Inhibiting SOX18 with propranolol restores vascular integrity in NR2F2-driven malformations

Genomics has advanced our ability to identify disease-causing mutations, but translating this information into treatments remains challenging, particularly for rare genetic diseases. Key challenges remain, including understanding how variants of unknown significance (VUS) disrupt molecular and cellular function and how to treat perturbed physiology. Here, we identify a de novo heterozygous mutation in the NR2F2 gene, a regulator of venous endothelial cell identity, which causes an orphan paediatric syndrome, characterized by leaky, aberrant vascular development. Functional validation in human embryonic stem cells carrying the proband’s mutation uncovers venous differentiation defects. NR2F2 is a nuclear receptor that can form dimers and recruits other transcription factors to modulate the venous gene expression program. Through in silico modelling and live-cell molecular imaging, we demonstrate that the NR2F2 variant protein is hypermobile, unable to form homodimers, and fails to recruit a critical partner, SOX18, thereby disrupting the venous transcriptional program. Multi-omics analysis further identifies an opposing yet coordinated regulation of common target genes by SOX18 and NR2F2 in venous endothelial cells.
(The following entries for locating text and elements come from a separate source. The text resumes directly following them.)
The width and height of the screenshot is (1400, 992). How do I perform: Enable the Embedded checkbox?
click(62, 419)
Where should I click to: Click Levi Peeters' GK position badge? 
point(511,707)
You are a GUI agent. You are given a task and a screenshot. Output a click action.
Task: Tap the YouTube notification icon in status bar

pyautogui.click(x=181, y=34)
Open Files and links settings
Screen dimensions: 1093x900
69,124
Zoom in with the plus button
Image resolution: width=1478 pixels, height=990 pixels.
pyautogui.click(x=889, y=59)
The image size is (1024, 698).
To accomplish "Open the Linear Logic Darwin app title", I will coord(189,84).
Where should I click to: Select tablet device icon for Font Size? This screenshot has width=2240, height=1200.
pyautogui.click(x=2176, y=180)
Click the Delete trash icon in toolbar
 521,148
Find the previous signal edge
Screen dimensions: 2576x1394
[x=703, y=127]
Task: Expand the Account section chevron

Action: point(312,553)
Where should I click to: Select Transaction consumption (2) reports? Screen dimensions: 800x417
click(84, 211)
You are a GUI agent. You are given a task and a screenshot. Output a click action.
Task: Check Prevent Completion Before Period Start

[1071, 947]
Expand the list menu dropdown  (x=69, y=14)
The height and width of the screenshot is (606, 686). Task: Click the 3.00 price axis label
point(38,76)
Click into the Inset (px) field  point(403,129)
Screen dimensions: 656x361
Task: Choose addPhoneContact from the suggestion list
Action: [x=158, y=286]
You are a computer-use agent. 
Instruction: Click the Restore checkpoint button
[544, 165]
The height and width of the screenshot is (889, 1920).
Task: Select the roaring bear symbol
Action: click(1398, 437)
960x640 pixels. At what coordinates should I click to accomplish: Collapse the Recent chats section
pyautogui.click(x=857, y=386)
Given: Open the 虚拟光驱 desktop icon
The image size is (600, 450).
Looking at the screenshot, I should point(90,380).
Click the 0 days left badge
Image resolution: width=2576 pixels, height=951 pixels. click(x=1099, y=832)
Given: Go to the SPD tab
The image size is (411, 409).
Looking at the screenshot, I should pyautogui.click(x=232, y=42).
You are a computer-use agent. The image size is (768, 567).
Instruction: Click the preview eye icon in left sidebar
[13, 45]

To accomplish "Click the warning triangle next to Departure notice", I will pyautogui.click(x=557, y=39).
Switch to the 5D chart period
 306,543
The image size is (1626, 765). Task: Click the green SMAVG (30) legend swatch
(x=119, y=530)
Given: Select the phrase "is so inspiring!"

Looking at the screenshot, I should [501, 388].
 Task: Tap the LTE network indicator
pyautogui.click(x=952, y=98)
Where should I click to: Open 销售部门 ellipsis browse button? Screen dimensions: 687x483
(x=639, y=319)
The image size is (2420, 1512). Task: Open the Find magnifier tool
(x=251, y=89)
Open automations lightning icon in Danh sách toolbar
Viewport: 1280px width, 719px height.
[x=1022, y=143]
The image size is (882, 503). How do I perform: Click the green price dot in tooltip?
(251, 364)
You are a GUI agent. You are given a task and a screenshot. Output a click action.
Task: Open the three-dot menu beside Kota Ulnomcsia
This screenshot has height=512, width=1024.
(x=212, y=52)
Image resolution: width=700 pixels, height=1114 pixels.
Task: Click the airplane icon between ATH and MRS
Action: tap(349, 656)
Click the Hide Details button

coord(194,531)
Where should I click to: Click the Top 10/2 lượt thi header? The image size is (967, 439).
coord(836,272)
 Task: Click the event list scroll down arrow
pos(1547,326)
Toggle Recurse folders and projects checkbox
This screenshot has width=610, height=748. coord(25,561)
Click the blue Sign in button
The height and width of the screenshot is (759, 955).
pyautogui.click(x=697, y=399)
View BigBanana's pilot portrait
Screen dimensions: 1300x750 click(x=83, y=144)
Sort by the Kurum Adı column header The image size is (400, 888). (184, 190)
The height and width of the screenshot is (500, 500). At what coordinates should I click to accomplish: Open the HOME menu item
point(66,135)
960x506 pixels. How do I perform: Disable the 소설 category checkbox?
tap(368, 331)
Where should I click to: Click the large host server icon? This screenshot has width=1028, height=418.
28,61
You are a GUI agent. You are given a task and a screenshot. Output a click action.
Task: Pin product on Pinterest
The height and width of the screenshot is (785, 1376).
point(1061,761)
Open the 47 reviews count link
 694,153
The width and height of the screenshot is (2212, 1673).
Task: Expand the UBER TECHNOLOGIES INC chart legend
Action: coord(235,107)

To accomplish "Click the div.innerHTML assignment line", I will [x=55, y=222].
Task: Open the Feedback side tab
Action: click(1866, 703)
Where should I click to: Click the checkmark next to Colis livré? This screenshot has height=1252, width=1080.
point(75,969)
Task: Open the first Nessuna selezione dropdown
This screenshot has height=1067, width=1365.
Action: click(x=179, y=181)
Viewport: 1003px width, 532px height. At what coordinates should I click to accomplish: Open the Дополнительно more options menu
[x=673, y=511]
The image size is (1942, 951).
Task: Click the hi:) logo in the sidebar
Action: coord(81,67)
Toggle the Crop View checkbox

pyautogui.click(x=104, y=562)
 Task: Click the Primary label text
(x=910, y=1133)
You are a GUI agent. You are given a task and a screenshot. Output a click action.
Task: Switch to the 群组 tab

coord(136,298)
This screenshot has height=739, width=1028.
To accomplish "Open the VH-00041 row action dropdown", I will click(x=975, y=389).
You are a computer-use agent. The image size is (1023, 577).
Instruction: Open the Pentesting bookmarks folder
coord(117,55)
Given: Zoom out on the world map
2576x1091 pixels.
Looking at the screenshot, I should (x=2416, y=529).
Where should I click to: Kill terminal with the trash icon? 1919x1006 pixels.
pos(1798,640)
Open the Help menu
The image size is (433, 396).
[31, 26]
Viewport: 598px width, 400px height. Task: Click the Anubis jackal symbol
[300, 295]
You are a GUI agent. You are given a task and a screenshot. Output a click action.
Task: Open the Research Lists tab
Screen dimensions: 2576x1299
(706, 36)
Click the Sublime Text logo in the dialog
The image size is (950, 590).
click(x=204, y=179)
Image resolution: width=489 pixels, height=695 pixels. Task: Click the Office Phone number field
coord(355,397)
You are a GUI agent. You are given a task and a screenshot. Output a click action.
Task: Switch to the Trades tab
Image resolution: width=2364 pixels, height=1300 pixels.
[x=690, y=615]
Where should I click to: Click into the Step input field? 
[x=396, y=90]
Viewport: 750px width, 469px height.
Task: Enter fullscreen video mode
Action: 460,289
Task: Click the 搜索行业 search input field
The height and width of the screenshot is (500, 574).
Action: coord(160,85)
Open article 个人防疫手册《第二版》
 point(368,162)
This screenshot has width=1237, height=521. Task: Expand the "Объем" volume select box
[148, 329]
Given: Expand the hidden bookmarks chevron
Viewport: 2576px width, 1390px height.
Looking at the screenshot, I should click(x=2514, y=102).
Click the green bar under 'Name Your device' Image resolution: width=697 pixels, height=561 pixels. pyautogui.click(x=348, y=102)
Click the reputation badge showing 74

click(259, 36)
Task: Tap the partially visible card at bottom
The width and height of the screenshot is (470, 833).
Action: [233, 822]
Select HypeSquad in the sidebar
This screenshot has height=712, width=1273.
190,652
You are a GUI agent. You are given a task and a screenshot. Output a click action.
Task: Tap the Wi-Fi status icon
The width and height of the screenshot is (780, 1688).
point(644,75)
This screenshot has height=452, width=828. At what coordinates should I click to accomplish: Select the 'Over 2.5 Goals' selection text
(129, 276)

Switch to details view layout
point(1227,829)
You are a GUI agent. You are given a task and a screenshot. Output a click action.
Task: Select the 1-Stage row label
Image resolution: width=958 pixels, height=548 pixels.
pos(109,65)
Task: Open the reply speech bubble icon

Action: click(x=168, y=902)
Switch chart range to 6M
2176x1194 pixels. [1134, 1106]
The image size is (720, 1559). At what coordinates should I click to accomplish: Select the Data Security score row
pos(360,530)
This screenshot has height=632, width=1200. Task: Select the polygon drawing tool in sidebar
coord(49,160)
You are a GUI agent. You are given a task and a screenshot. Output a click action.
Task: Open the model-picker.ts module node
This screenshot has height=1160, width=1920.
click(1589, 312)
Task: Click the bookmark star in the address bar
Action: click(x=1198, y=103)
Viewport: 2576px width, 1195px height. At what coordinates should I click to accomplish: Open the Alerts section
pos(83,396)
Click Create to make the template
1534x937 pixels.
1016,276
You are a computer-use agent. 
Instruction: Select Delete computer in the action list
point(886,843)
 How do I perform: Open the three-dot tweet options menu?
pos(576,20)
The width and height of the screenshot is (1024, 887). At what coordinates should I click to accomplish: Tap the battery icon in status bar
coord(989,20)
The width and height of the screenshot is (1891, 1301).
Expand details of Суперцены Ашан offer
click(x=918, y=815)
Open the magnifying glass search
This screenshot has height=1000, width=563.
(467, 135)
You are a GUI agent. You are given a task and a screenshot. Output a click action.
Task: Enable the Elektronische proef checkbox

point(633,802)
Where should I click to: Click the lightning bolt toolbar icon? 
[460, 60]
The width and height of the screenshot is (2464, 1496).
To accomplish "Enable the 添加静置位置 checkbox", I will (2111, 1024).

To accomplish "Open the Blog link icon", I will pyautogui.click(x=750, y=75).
Here, we posit that inhibiting SOX18 activity may mitigate NR2F2 dysfunction. Remarkably, SOX18 pharmacological blockade shows a rescues NR2F2 loss-of-function in hESC-derived venous endothelial cells. Treatment with an FDA-approved drug known for its off-target SOX18 inhibition led to significant reduction in haemorrhaging resulting in a significant increase in quality of life. This proof of concept identifies a postnatal therapeutic window, coinciding with vascular plasticity during organ maturation that can be leveraged to manage vascular anomalies through successful drug repurposing.